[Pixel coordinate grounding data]

◇ ◇ ◇ ◇ ◇

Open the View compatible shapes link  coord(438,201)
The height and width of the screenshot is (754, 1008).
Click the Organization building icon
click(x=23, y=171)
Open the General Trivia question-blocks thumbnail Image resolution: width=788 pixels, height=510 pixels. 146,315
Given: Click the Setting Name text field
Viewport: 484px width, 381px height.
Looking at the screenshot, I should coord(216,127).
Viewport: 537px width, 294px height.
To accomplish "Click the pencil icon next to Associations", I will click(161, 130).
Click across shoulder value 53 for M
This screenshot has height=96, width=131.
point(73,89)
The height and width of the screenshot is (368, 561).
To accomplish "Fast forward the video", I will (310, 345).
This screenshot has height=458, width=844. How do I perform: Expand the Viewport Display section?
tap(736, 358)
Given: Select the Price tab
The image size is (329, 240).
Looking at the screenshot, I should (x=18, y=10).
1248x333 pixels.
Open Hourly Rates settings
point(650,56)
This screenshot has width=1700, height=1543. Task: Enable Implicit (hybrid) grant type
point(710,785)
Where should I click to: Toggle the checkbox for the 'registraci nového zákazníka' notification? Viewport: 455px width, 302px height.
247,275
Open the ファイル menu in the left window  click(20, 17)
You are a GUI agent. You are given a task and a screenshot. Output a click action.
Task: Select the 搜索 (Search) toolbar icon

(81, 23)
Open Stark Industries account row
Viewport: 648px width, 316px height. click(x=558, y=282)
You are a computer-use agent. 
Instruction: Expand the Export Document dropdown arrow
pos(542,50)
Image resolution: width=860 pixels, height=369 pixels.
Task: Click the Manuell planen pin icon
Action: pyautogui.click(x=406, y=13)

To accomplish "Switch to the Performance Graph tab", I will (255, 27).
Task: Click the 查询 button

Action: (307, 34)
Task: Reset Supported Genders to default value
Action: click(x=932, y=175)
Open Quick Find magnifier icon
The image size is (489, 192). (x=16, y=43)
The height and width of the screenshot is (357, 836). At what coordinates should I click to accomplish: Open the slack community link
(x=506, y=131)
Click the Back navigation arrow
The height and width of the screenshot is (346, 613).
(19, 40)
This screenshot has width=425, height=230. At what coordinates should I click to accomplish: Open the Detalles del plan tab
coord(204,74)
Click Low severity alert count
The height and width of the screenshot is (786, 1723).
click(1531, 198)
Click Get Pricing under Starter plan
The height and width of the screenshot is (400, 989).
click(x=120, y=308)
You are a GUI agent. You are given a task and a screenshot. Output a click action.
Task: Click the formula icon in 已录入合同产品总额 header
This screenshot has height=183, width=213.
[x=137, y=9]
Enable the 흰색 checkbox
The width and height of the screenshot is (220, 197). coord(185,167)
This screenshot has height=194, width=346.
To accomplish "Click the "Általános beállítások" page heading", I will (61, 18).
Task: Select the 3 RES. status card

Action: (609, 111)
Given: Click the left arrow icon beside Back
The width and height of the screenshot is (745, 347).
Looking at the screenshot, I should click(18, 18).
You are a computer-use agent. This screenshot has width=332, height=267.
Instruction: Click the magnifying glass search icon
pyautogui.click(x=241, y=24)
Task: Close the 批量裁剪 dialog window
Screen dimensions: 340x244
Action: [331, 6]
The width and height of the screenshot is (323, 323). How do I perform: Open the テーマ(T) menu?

◇ ◇ ◇ ◇ ◇

- [Directions] One inclusive range is required: first line of the data through the line containing "Viewport: 537px width, 294px height.". Set it down exactly and output nothing else.

- [Your solution]
Open the View compatible shapes link  coord(438,201)
The height and width of the screenshot is (754, 1008).
Click the Organization building icon
click(x=23, y=171)
Open the General Trivia question-blocks thumbnail Image resolution: width=788 pixels, height=510 pixels. 146,315
Given: Click the Setting Name text field
Viewport: 484px width, 381px height.
Looking at the screenshot, I should coord(216,127).
Viewport: 537px width, 294px height.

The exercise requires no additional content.